Erzurum gibi yüksek rakımda kurulu ve serin ve dağ iklimlerinin hüküm sürdüğü alanlarda yaz ve kış arasındaki geçişlerin, mevsimlerde yaşanan kaymalar nedeniyle net olarak görülemediğinin altını çizen Prof. Dr. Toy, "Yani yaz ve kış mevsimlerinin hüküm sürdüğü dönemler zaman zaman uzamaktadır. Özellikle okyanus sularının ısınmasıyla (dönemsel El Nino olayı gibi) bir alanda etkili olan meteorolojik sistemlerin eskisine göre farklı özellikler göstermesi iklim değişikliğinin önemli bir göstergesidir. Bu durumda ortaya çıkan her türlü meteorolojik olayın şiddetinin artması söz konusu olmaktadır" dedi.

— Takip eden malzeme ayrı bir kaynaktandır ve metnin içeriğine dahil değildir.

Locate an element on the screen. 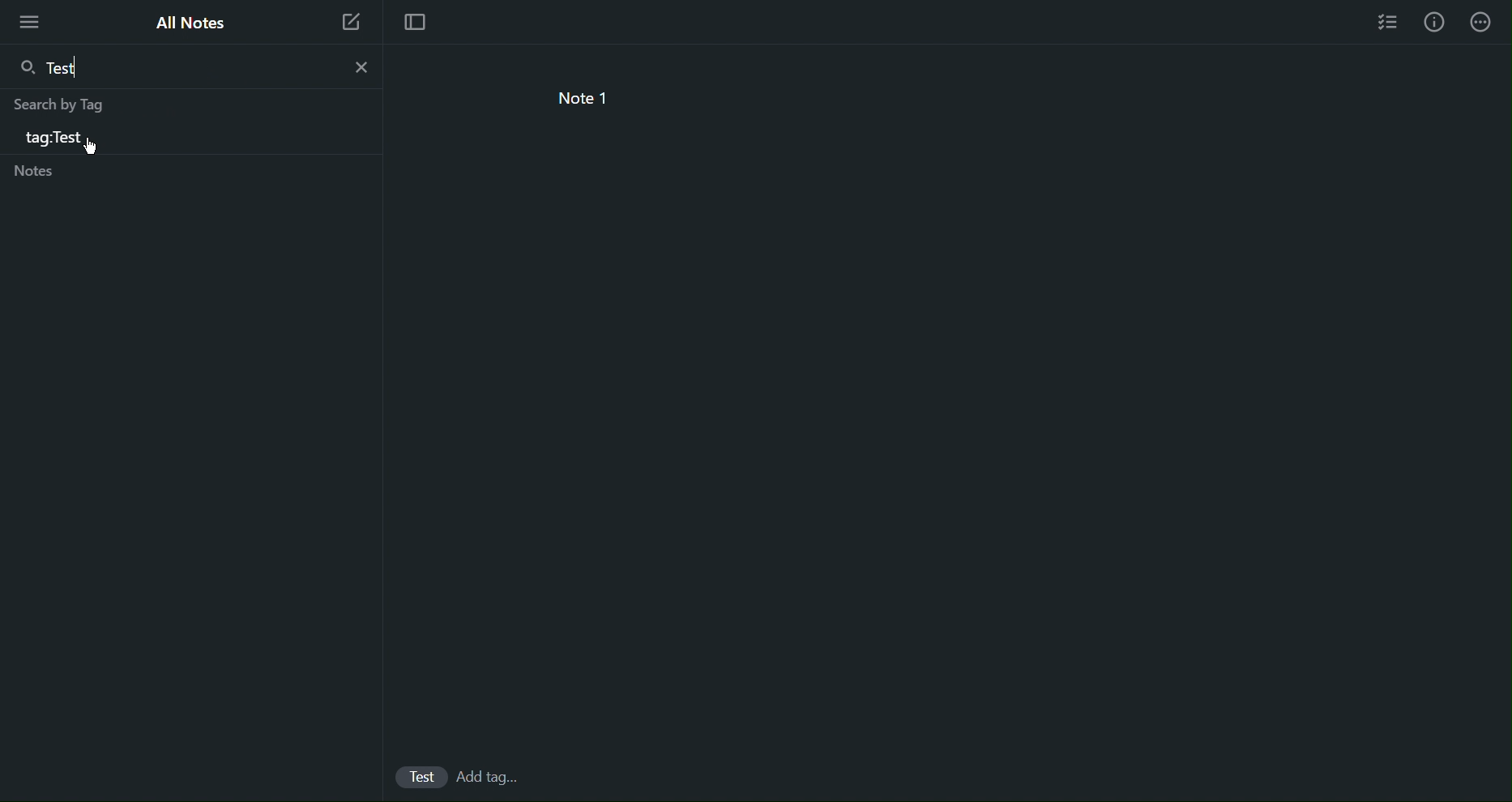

DAĞ İKLİMLERİNDE MEVSİMSEL FARKLILIKLAR GÖRÜLEBİLİR

Erzurum'un bulunduğu bölgede ısınmanın etkisiyle eskiye göre daha ılık kış koşulların yaşandığını dile getiren Toy, "Kış aylarında daha az kar yağışlı gün ve daha düşük kar kalınlıkları ölçülürken, yaz aylarında bu etkinin daha çok ilkbahar havası şeklinde yağışların mevsime yayılması ve düşük ortalama sıcaklıkların hüküm sürdüğü mevsimsel bir geçiş şeklinde yaşandığı görülmektedir. Kısa dönemli meteorolojik durumlar olarak değerlendirilebilecek bu durumlar yıldan yıla değişiklik göstermekle birlikte yüksek rakım nedeniyle sıcak hava dalgalarının etkisinin yurdumuzun geneline göre daha az hissedildiği bir durum yaşanması da mümkündür. Erzurum başta olmak üzere yüksek rakımlı yerleşim yerleri ülkemizin biyoklimatik konfor açısından en avantajlı alanları olarak tespit edilmiştir" diye konuştu.

TEDBİR ALINMALI

Sıcak hava dalgalarına ve aşırı yağışlara karşı tedbir alınmasını isteyen Prof. Dr. Toy yapılacakları şöyle sıraladı:
* Yurdumuz genelinde bireysel olarak sıcak hava dalgalarının etkisinden korunmak için öğle saatlerinde (12-16 arası) özellikle, çocuklar, yaşlılar ve hastaların direkt güneş ışınlarına maruz kalmaması ve bol sıvı tüketilmesi,
*Yaz aylarında yangın tehlikesine neden olmamak için ağaçlık, koruluk ve ormanlık alanlara kesinlikle girilmemesi, zorunlu durumlarda ise kesinlikle ateş yakılmaması, mercek etkisi yapacak hiçbir eşyanın atılmaması ve sigara içilmemesi,
*Yağışlı günlerde yıldırım düşmesi tehlikesinden kaçınmak için açık arazilerden uzak durulması,
*Araç kullanırken dibi görünmeyen su birikintilerinden uzak durulması can ve mal kayıplarının önlenmesi açısından basit bireysel tedbirlerdir.
Bunların yanında kentlerin iklim değişikliğine uyumlu olarak gelişmesi için ise;
*Kentleşmenin sınırlandırılması, beton, asfalt ve çatı yüzeyi gibi doğal olmayan kaplı yüzey alanlarının azaltılması.
*Su kaynaklarının korunması için şiddetli yağışların yüzey akışıyla kaybolmasının önüne geçilmesi amacıyla yağmur suyu hasadı gibi yeni tekniklerin uygulanması.
*Kentsel açık ve yeşil alanların miktarının arttırılarak kentin yağmur suyunu daha fazla emer hale getirilmesi ve gölgeleme etkisi oluşturulması.
*Azalan kar kalınlıkları ve karla kaplı gün sayısının kış turizmi faaliyetlerine etkisinin azaltılması amacıyla zaten uygulamada olan kar saklama ve teknik karlama gibi sistemlerin etkin kullanılması.
* Son olarak şiddeti ve sıklığı artan iklim tehlikelerine karşı ülkemizde meteorolojik ölçüm, gözlem ve tahminlerden yasal olarak sorumlu kuruluş olan Meteoroloji Genel Müdürlüğü ile koordineli biçimde erken uyarı sistemleri ve kurumlar arası koordinasyon kurularak halkın bilgi ve bilinç seviyesinin arttırılması sağlanmalıdır.